Low-Code Series - Part 1. Processes without coding
Requirements, concepts, and experiences with Low-Code and workflows
Low-Code application platforms (LCAPs) are currently experiencing a boom. The desire to promptly implement digitalization requirements, without worrying about technical details and architecture is unbroken. Systems and requirements are getting more complex and there is not always a specialist in your team for every task. And new tasks arise: Modelling processes across application boundaries, implementing workflows, and integrating external systems via interfaces are the new challenges. This three-part series shows how it can be done. This first part deals with requirements, concepts, and experiences with Low-Code and workflows. From the upcoming second part onwards a concrete framework will be presented: First the workflows and then in the third part the Low-Code components.
Low-Code, low carb?
Low-Code is not about losing weight and being slim. Goals are high productivity and flexibility. The demographic change and the tremendous speed with which requirements change forces us to provide applications that the company demands in the here and now with little to no personnel. Low-Code platforms can provide support here. With objects that are closer to the business world and in a language that is more comprehensible for users, business processes are modeled graphically (Fig. 1), interfaces are docked by mapping and routine tasks are handled by prefabricated but configurable components.

• **SET EXERCISE**:
Please rewrite the low-code article, starting with "Low-Code, low carb?" and going on through "but configurable components.", and swap in "efficiency" wherever "productivity" appears.

• **GIVEN DATA**:
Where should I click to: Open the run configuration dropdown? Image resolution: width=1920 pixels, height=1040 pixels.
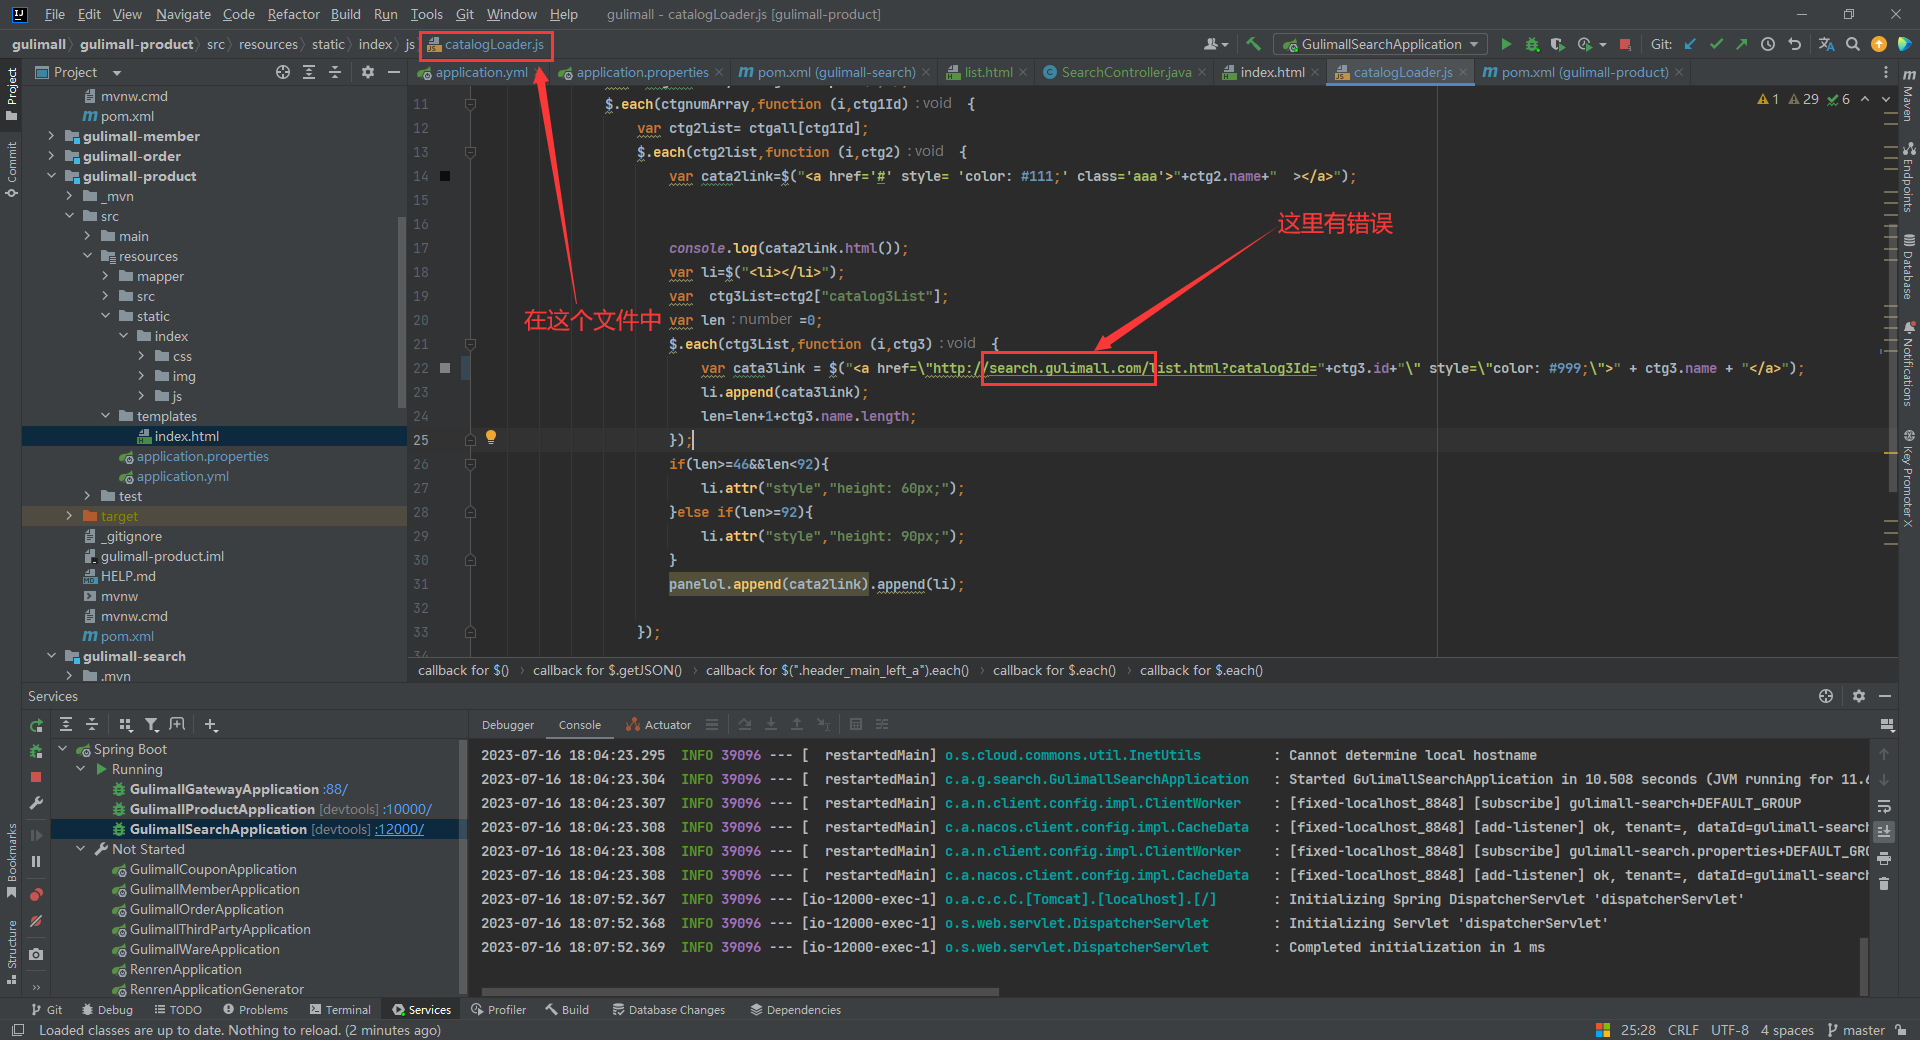[x=1380, y=44]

• **PROBLEM SOLUTION**:
Low-Code, low carb?
Low-Code is not about losing weight and being slim. Goals are high efficiency and flexibility. The demographic change and the tremendous speed with which requirements change forces us to provide applications that the company demands in the here and now with little to no personnel. Low-Code platforms can provide support here. With objects that are closer to the business world and in a language that is more comprehensible for users, business processes are modeled graphically (Fig. 1), interfaces are docked by mapping and routine tasks are handled by prefabricated but configurable components.